In more than three decades with “Today,” Mr. Scott traversed the country, delivering the weather on location at county fairs, town parades and quaint byways across America, as well as from NBC’s studios in New York.
A frequent guest on late-night TV, he was a spokesman for a range of charitable causes and a commercial pitchman with wide television exposure — too wide, some critics maintained.
The concerns he endorsed included Howard Johnson Motor Lodges, True Value Hardware, Burger King, Lipton tea, Maxwell House coffee, the American Dairy Association, the Florida Citrus Commission, Diet Coke, USA Today and many others.
“A huckster for all seasons,” The New York Times called him in 1987.
Mr. Scott’s onscreen persona — by his own account little different from his offscreen persona — divided viewers. Some adored him, inundating him with gifts, which he might display on the air. (Among them, the 1987 article in The Times reported, was “an airplane built out of Diet Coke cans.”)
In January 1989, the country’s new first lady, Barbara Bush, broke ranks from the inaugural parade for her husband, George H.W. Bush, to dart over to Mr.

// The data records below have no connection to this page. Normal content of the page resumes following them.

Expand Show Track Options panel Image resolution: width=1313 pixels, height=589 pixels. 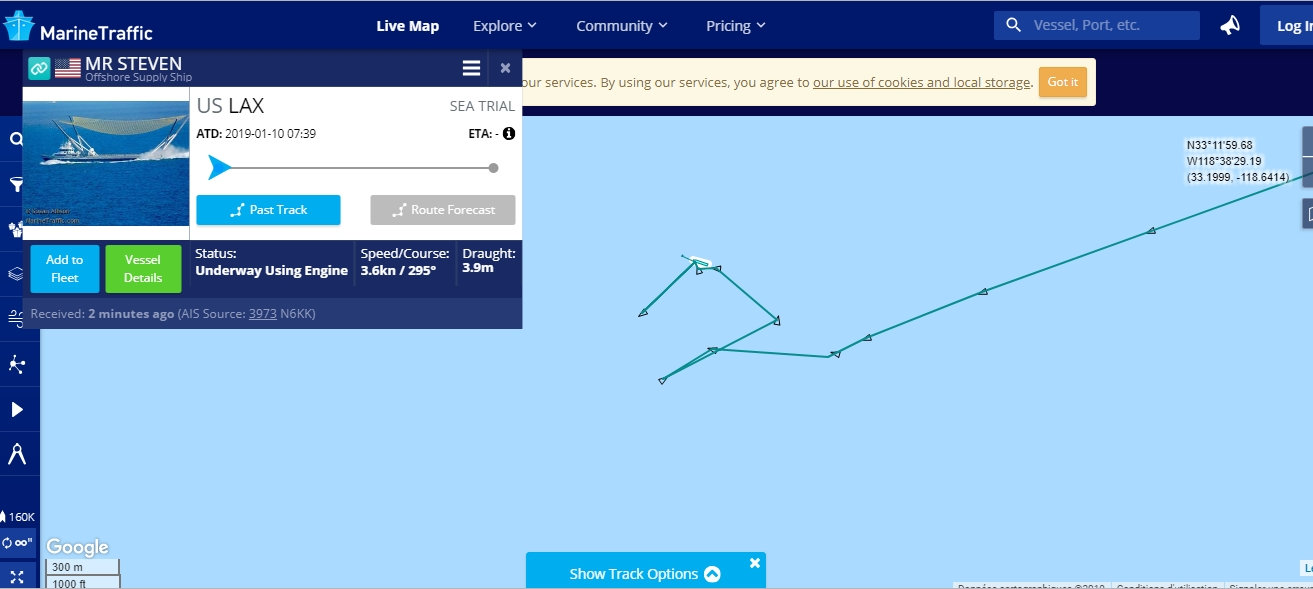[645, 574]
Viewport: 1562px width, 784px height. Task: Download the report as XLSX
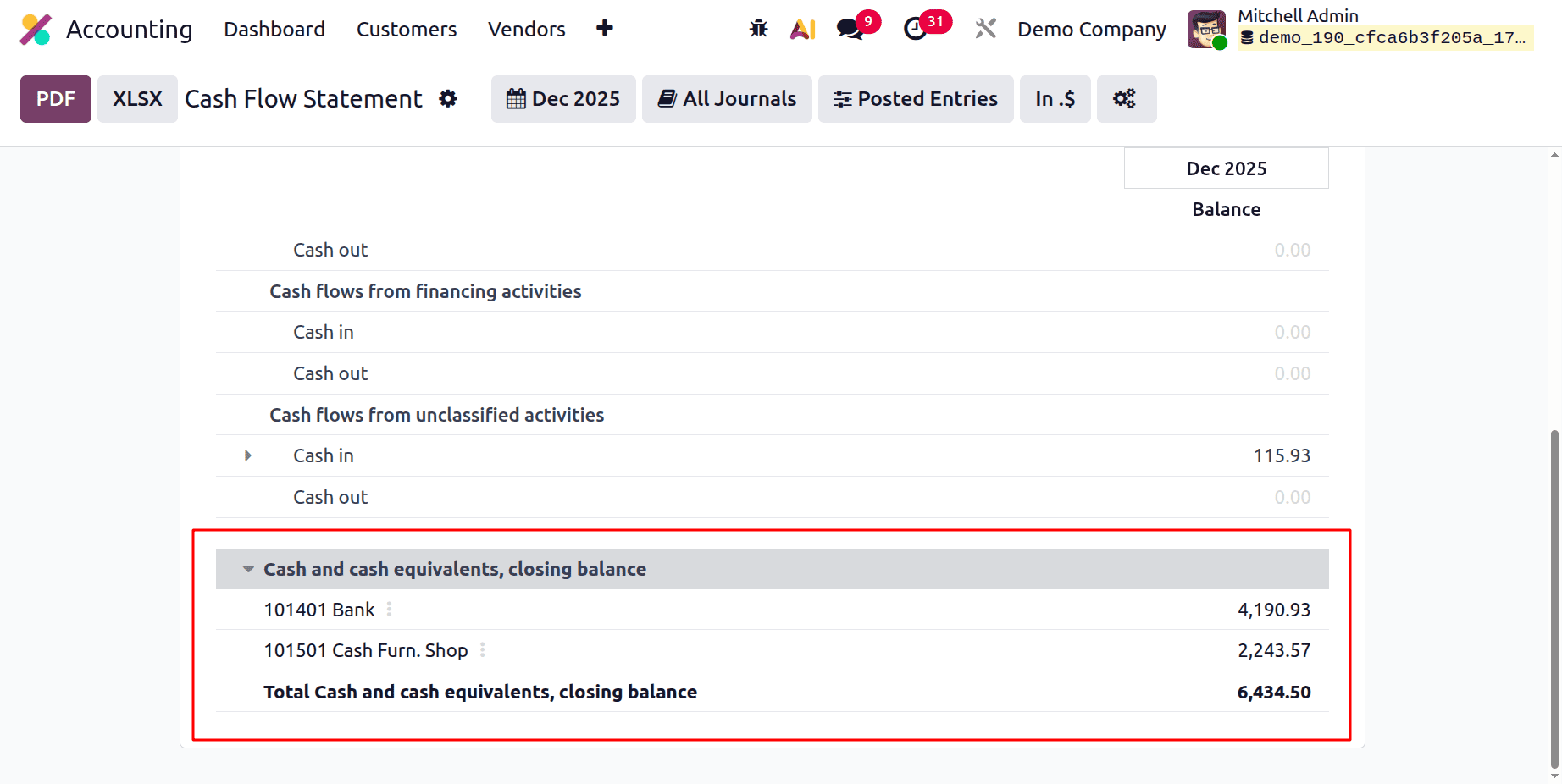(136, 98)

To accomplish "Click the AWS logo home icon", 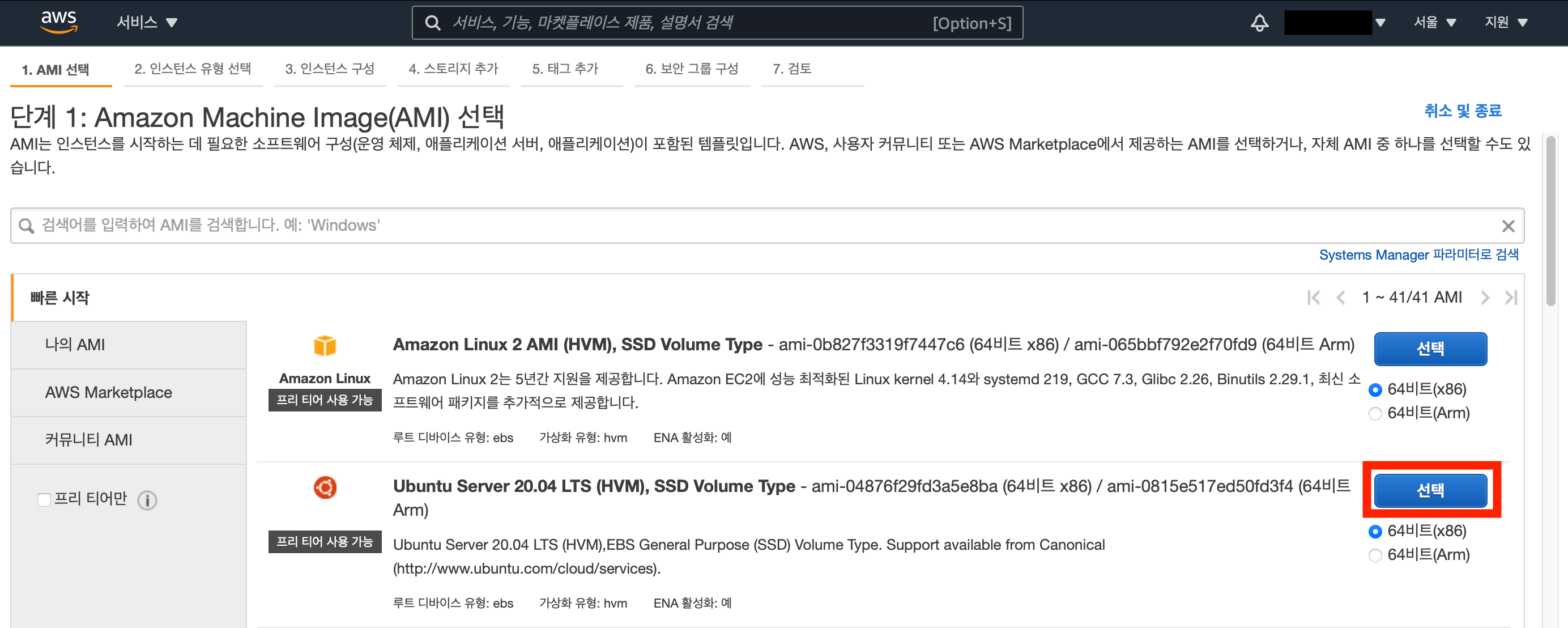I will 59,22.
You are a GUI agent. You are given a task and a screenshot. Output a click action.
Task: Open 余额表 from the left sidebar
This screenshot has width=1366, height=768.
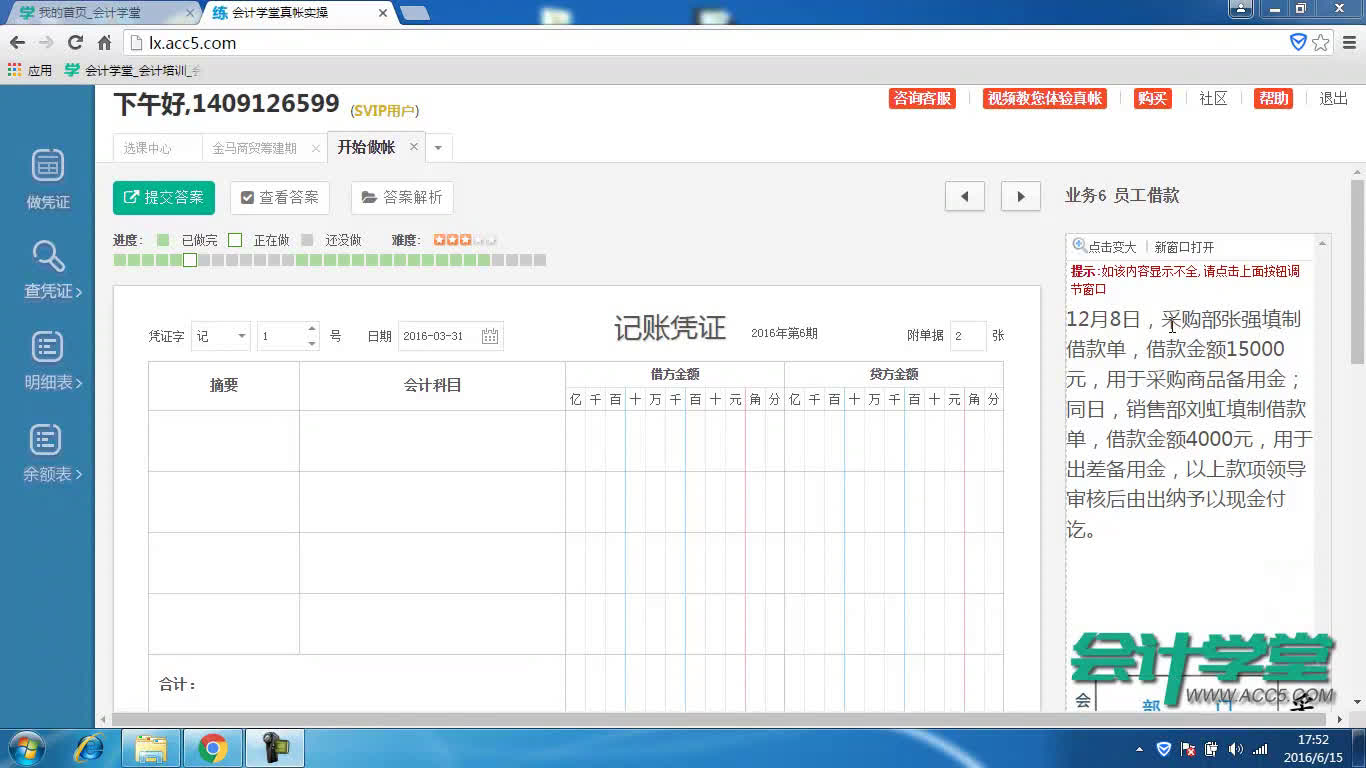[x=46, y=450]
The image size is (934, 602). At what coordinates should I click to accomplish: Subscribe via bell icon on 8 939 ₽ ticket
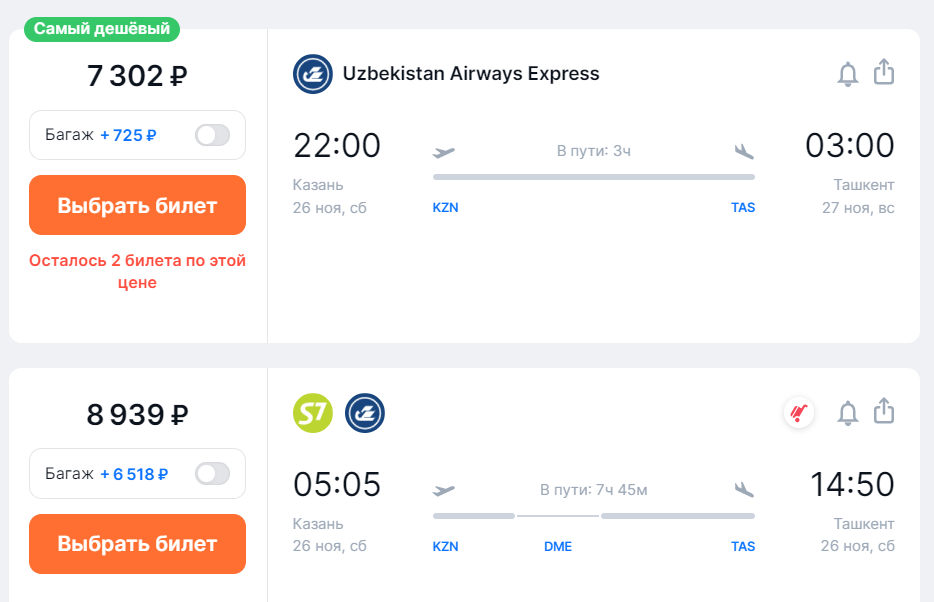point(848,413)
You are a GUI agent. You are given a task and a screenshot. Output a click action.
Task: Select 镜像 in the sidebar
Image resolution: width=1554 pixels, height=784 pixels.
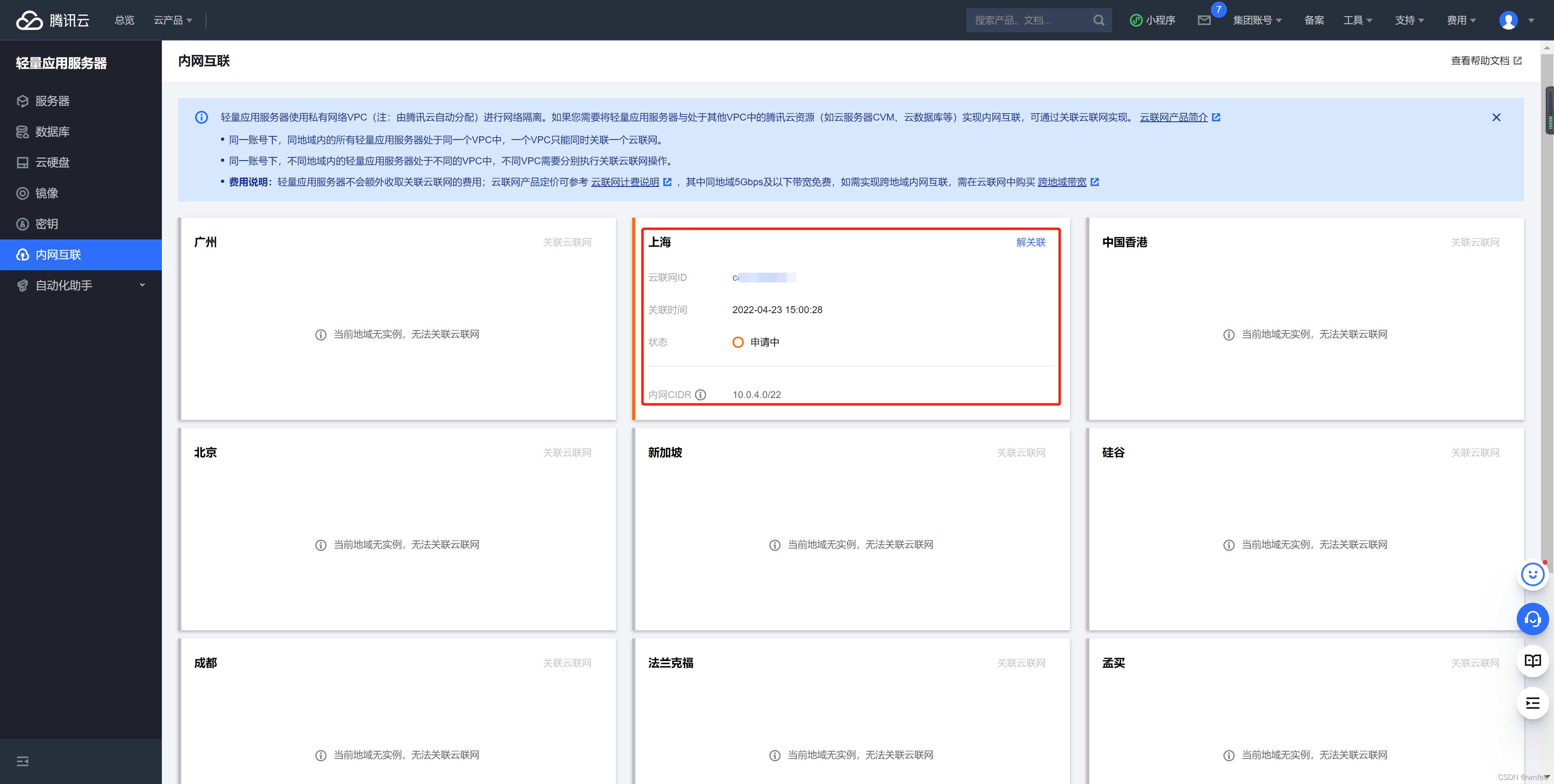(47, 193)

Scott, broadcasting from the sidelines, and plant an impromptu kiss on his cheek.
“I don’t know Willard Scott,” Mrs. Bush explained afterward. “I just love that face.”
Then again, as The Boston Globe reported in 1975, there was this incident, from Mr. Scott’s days at WRC: “He was pushing a shopping cart in a Virginia supermarket recently when a little old lady charged by and smacked him with her umbrella. ‘I can’t stand you,’ she said.”